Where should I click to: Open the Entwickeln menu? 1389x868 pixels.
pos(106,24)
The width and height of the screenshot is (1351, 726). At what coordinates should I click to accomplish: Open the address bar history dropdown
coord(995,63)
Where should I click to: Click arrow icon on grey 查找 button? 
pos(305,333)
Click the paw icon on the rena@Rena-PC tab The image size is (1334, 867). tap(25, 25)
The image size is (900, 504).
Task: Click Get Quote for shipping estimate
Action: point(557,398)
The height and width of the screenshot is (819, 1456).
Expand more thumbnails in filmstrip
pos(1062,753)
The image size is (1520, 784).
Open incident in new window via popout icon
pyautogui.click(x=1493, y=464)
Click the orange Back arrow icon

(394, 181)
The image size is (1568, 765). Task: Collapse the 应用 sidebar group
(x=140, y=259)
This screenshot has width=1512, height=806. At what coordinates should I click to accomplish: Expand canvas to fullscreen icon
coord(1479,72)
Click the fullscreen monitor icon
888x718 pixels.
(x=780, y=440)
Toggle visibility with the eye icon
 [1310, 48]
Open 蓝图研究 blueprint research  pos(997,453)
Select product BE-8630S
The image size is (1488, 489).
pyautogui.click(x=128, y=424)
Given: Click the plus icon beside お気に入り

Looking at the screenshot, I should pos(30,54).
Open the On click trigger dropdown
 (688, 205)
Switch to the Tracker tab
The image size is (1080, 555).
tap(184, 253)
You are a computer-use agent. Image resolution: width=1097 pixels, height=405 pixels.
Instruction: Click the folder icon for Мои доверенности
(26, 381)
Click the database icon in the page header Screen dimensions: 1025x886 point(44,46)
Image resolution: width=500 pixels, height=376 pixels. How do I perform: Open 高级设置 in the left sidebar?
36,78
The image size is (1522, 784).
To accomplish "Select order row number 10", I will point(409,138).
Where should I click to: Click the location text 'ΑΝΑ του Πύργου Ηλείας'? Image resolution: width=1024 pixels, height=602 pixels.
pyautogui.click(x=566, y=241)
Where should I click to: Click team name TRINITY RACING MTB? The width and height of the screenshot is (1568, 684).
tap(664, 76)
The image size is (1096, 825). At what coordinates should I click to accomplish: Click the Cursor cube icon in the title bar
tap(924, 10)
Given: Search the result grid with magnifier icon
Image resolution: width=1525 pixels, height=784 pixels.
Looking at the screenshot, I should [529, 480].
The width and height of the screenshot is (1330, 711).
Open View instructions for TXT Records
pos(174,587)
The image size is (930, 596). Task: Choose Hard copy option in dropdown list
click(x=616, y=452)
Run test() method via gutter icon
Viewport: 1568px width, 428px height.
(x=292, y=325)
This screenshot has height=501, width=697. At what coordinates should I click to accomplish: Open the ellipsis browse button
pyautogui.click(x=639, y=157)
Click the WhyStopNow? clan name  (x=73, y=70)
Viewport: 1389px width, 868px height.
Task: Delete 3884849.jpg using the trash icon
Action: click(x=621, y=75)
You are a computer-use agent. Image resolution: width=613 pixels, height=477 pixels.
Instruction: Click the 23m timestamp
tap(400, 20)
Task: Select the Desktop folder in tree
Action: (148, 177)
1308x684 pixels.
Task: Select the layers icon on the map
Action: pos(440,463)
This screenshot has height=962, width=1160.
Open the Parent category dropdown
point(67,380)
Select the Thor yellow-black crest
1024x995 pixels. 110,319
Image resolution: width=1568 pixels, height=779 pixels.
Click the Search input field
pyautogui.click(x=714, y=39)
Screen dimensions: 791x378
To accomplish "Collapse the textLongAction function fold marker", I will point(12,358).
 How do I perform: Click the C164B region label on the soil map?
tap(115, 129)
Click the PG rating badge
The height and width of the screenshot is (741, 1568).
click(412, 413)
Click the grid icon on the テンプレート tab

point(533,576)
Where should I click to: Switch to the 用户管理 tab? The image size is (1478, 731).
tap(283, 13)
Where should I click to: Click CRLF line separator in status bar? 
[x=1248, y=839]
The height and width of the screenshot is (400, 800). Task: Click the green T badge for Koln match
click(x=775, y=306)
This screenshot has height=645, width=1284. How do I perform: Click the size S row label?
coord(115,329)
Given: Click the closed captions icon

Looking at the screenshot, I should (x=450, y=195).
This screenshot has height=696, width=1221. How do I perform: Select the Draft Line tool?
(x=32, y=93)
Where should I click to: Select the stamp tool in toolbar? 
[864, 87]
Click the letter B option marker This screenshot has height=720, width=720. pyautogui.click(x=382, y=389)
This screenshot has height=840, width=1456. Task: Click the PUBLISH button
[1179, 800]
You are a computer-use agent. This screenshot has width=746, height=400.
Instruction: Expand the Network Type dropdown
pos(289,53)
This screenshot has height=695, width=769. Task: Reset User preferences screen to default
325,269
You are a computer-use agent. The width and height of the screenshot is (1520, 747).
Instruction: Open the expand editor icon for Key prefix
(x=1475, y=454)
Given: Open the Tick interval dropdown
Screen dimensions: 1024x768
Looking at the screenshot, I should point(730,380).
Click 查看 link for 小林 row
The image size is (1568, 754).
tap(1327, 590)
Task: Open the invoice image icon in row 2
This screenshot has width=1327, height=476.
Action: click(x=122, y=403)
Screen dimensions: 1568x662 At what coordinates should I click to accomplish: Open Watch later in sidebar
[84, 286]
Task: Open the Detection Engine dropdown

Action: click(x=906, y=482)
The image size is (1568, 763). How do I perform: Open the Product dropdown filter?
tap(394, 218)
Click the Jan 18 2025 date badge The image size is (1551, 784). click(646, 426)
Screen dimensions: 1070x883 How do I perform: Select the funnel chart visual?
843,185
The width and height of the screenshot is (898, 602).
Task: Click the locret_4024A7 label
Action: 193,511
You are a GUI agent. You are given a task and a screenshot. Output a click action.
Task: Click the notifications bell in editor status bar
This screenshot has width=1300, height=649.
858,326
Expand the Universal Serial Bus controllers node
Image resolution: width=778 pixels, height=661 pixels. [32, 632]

• [Task brief]: Retype the records from the start through the line containing "Action: point(557,398)", exactly as they appear.

• [Exercise output]:
Where should I click to: Open the Entwickeln menu? 1389x868 pixels.
pos(106,24)
The width and height of the screenshot is (1351, 726). At what coordinates should I click to accomplish: Open the address bar history dropdown
coord(995,63)
Where should I click to: Click arrow icon on grey 查找 button? 
pos(305,333)
Click the paw icon on the rena@Rena-PC tab The image size is (1334, 867). tap(25, 25)
The image size is (900, 504).
Task: Click Get Quote for shipping estimate
Action: point(557,398)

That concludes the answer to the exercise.